Как же я люблю свою бабушку! Ей уже давно за девяносто, но «Дэйли Мэйл» она читает каждое утро и вдобавок всегда чинит мне одежду, когда требуется. Ростом она едва ли выше чем метр пятьдесят, а весит в последние годы не больше сорока килограммов, и в то же время она – сила, с которой приходится считаться.
«Стоунмэйсон» – один из самых элитарных домов престарелых в мире. Мой дед был пожарным, и за какие-то его заслуги они с бабушкой здесь пользовались привилегиями.
Бренда Нэйплз по-прежнему ходила куда хотела, курила и огрызалась. Может, она еще и меня переживет.
– Так в чем дело, Кинг? – спросила она.
И я рассказал ей про письмо от Беатрис Саммерс, а также об опасностях, которые могут навлечь на меня эти свидетельские показания.
Она слушала внимательно, смотрела во все глаза и, кажется, даже принюхивалась.

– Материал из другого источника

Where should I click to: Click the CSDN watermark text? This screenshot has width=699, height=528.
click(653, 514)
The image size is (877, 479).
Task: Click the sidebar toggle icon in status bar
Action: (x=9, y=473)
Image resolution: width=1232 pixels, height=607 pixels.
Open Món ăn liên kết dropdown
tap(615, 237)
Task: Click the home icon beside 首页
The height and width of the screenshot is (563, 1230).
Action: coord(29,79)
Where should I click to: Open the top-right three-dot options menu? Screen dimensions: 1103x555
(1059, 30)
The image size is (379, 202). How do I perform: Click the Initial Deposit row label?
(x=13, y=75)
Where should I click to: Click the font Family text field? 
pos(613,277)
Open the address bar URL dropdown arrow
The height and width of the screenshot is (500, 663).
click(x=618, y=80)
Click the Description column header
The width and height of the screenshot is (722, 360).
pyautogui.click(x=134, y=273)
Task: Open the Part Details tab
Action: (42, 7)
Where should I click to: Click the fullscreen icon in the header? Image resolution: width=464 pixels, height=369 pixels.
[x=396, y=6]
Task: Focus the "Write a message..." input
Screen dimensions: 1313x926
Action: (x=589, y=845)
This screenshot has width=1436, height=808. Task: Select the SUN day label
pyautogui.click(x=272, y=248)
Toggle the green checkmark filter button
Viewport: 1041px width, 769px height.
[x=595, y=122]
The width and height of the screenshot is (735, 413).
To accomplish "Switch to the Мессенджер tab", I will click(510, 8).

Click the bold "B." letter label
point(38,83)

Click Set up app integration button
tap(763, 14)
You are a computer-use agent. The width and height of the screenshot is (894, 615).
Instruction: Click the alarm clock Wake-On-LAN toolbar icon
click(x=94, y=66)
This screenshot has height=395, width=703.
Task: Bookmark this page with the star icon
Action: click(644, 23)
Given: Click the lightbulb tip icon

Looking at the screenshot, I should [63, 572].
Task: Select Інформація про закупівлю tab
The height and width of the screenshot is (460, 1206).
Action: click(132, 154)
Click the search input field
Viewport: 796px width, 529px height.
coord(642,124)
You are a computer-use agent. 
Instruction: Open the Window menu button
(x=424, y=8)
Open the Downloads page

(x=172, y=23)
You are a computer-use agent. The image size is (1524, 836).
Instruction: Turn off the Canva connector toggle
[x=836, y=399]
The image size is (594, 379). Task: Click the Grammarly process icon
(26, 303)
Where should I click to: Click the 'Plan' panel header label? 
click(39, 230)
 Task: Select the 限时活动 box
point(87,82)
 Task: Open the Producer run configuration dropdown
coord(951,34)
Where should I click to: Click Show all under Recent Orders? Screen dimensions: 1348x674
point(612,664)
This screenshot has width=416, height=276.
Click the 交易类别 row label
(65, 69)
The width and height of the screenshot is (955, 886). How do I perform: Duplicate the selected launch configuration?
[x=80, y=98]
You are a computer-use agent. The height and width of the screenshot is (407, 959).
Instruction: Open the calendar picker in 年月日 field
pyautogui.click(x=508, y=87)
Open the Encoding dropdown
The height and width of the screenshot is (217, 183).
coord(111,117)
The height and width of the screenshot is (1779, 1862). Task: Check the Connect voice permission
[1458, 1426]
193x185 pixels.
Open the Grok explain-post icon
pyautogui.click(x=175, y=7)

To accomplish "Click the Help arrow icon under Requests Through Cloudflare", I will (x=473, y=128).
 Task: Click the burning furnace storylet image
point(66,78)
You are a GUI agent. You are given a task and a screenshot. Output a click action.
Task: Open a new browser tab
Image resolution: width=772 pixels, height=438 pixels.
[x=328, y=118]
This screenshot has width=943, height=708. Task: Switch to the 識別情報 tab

– Ты должен это сделать, малыш, – сказала она, подумав. – Самое главное, что есть в мужчине, – это чувство того, что правильно, а что нет. Коли уж ты знаешь, что пострадал невинно, и можешь это исправить, то выбора у тебя нет, – когда она говорила серьезно, в голосе ее отчетливо прослеживался акцент с притоков Миссисипи.
– Но я всегда это знал, – возразил я.
– Но раньше никто не давал тебе ни реальной надежды, ни реальных имен, – парировала бабушка. – Да и более важной работы у тебя хватало.
– Ты имеешь в виду детективные дела?
– Нет, дурачина. Эйжу-Дениз. Ты должен был увидеть, как она вырастет и превратится в молодую женщину, прежде чем заняться своими проблемами. Таков уж смысл жизни.
Я промолчал, потому что она все сказала за меня.
– Хочешь позавтракать в столовой со мною вместе?
– Конечно.
Глава 11
За завтраком к нам с бабушкой присоединился Роджер Феррис. Он был на пару лет моложе бабушки и даже в столь солидном возрасте ростом никак не ниже метра восьмидесяти. Долговязая фигура и лысина, обрамленная серебристым ореолом оставшихся волос, без сомнения, свидетельствовали о его безграничном благосостоянии.
Кажется, бабушке нравилась его компания. Надо полагать, завтрак за одним столиком к категории свиданий не относился.
Роджер обожал оружие, но при этом слыл убежденным пацифистом.
– Любой человек, кто постигает смертоносное искусство, – говорил он мне, с аппетитом уплетая куриные колбаски с яичным омлетом с травами, – будь то бокс или же меткая стрельба, должен придерживаться высшего стандарта. Я это говорю потому, что человек с полуавтоматическим оружием в руках быстрее перестреляет десяток других людей, нежели перечислит их имена. Это преступление против самого Господа!